Info 290. Deconstructing Data Science

Info

Many products of human invention — political speeches, product reviews, status updates on Twitter and Facebook, literary texts, music, and paintings — have been analyzed, not uncontroversially, as “data”.

In this graduate-level course (open to all departments, especially those in the humanities and social sciences), we will pursue two ends: we will investigate the landscape of modern quantitative methods for treating data as a lens onto the world, surveying a range of methods in machine learning and data analysis that leverage information produced by people in order to draw inferences (such as discerning the authorship of documents and the political position of social media users, charting the reuse of language in legislative bills, tagging the genres of songs, and extracting social networks from literary texts). Second, we will cast a critical eye on those methods, and investigate the assumptions those algorithms make about the world and the data through which we see it, in order to understand their limitations and when to apply them.

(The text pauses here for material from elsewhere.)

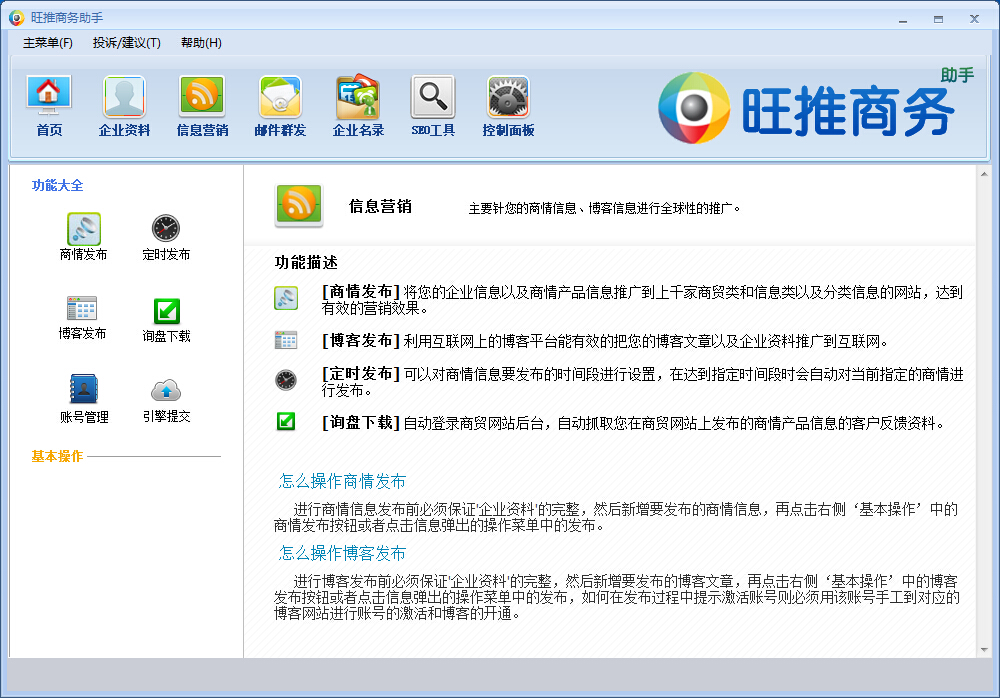Open the 账号管理 address book icon
Screen dimensions: 1000x698
coord(84,390)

How and when can empirical methods support other forms of argumentation, and what are their limits?

Many of these techniques are shared among the nascent communities of practice known as “computational social science”, “computational journalism” and the “digital humanities”; this course provides foundational skills for students to conduct their own research in these areas.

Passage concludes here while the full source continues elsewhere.